> **GIVEN PROBLEM**: Copy the lines from the one that has "Where should I" through the one that has "pyautogui.click(x=1188, y=712)", both included, in full, and raise every answer coordinate by 76. Leave the pictures out.

> **DATA FOR PROCESSING**:
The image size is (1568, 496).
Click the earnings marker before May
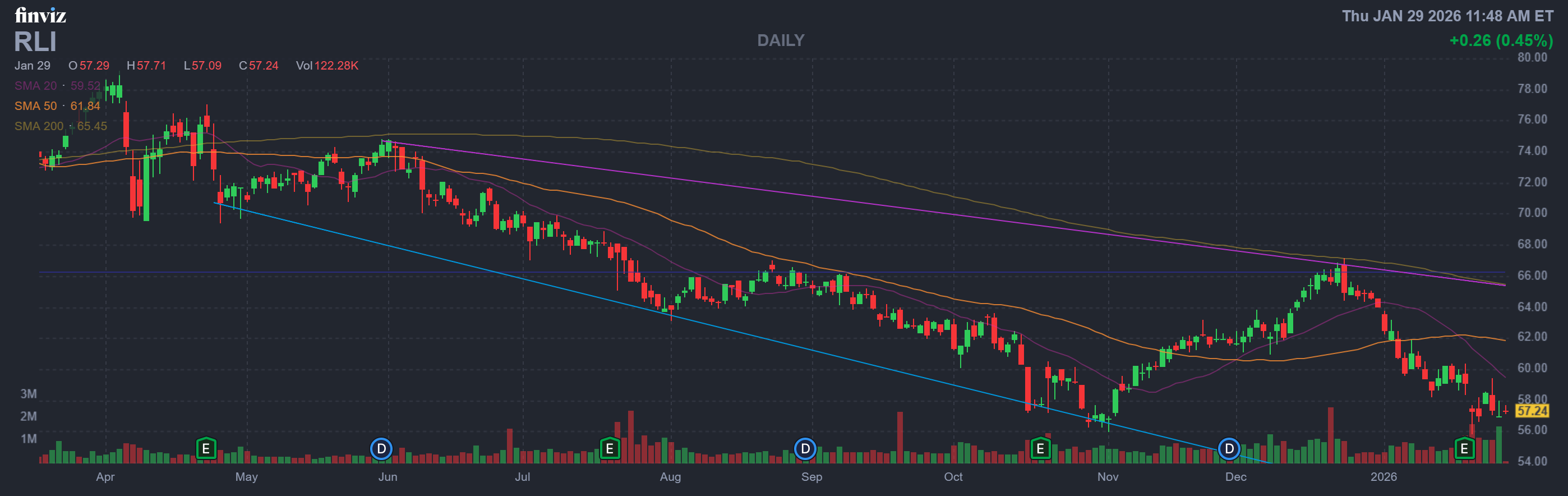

--

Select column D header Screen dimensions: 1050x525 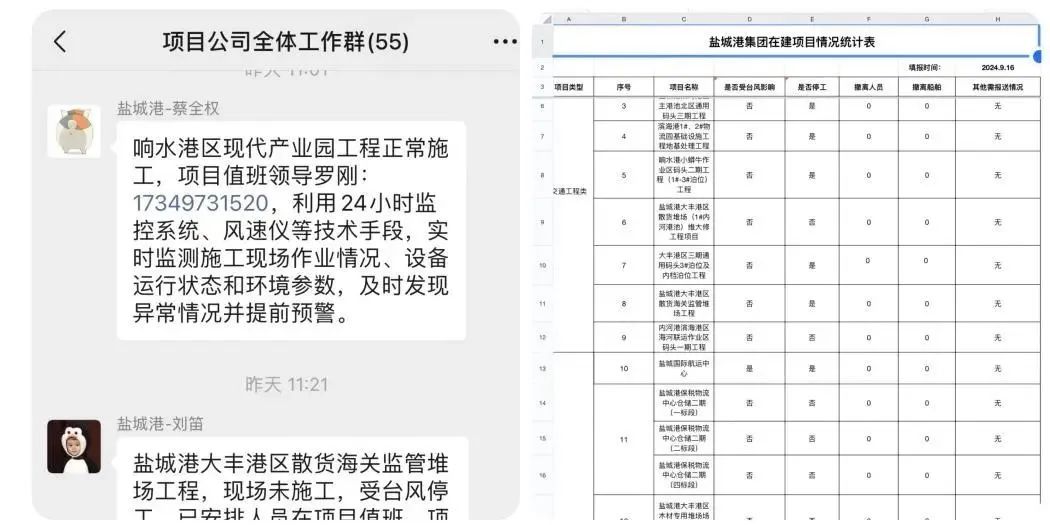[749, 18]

==

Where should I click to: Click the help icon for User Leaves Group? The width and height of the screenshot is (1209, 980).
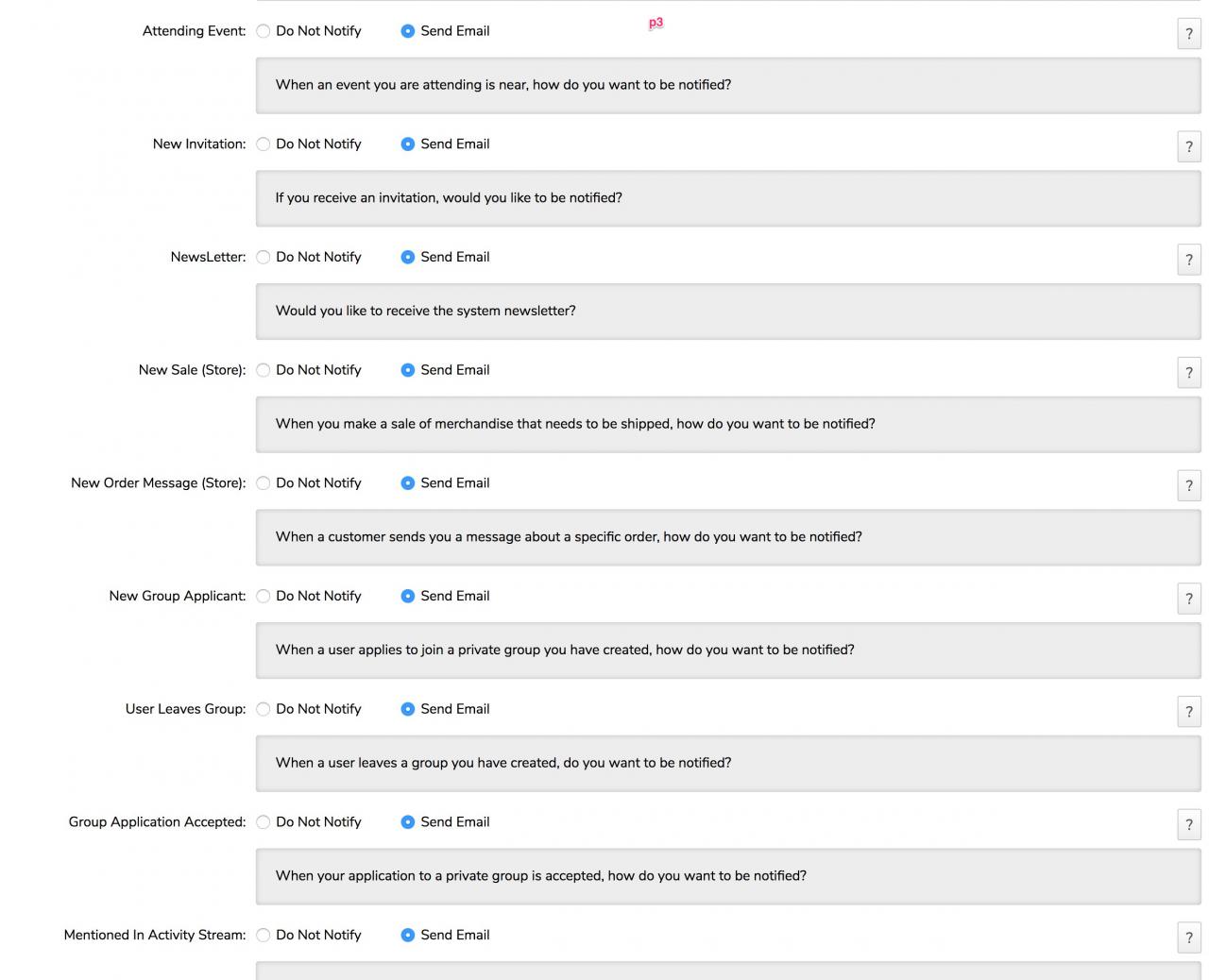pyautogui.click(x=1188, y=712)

> **EXERCISE OUTPUT**:
Where should I click to: Click the help icon for User Leaves Group? The width and height of the screenshot is (1209, 980).
pyautogui.click(x=1264, y=788)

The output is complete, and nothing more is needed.